A Christian Science Monitor article entitled "Indonesia's wars over riches" offers the following generalization of the problem:
It's an increasingly familiar pattern across the globe. Gas, oil, and gold are shimmering lures for independence movements, which are then met with violence by the controlling regimes.   9mar01
But the presence of mineral riches is not sufficient to explain the level of violence that Jakarta is willing to allow. As of 2001, approximately 40% of the central government's revenue goes to service their (domestic and foreign) debt. Export revenues constitute 40% of government revenue and the export of natural gas from Aceh is about one-third of that 40%. Jakarta can ill afford to lose over 10% of their revenue from GAM attacks on the gas fields and plants.

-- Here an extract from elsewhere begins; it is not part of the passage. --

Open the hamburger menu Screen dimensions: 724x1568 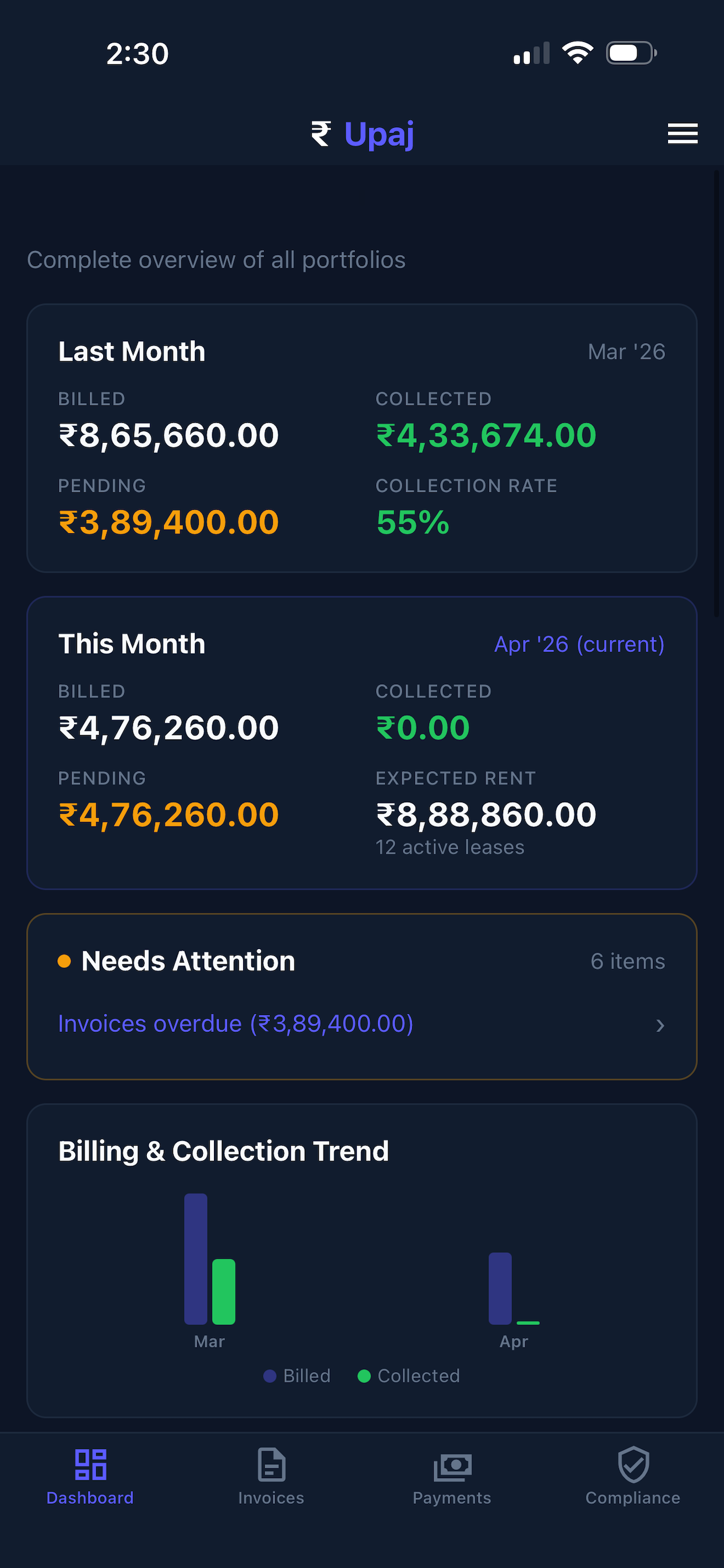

Considerable attention in 2001 has been focused on the conditions that the IMF is imposing on the fiscal 2001 budget if Indonesia is to receive the next installment of a $5bn loan that was begun, but interrupted in 2000. The IMF heads the the CGI, or Consultative Group (of donors) on Indonesia. The Press Release of the April 23-24, 2001 meetings indicates that one of the CGI/IMF concerns is whether Jakarta can ensure that the rule of law prevails, especially as it affect foreign investors. That concern is the only reference in the document, no matter how oblique, to the violence between the military and the seccessionist movements in Aceh and West Papua. The CGI is not telling Jakarta whether to use the military or diplomacy to achieve "law and order" -- they are interested in the outcome. But, as Jakarta grovels for yet a new loan to help service the stock of debt outstanding, there's no reason to suspect that a higher death rate in Aceh isn't going to interfere with the loan -- it may, indeed, acquire the loan sooner than otherwise. Current negotiations with donor countries do not appear all that different from the criteria used for making loans to the Suharto regime, in all its brutality. It was, after all, the outside support of the Suharto regime that caused the massive external indebtedness in the first place.

In an otherwise thorough 40 page ICG March 2001 report which calls for greater commitment from the Jakarta authorities to raise revenues to properly service external debt, there is no mention of conflict between the Indonesian military and seccessionist movements in mineral rich provinces. Despite the absence of dialogue between the international financial community and the human rights community, the issues faced by the two groups are not unrelated.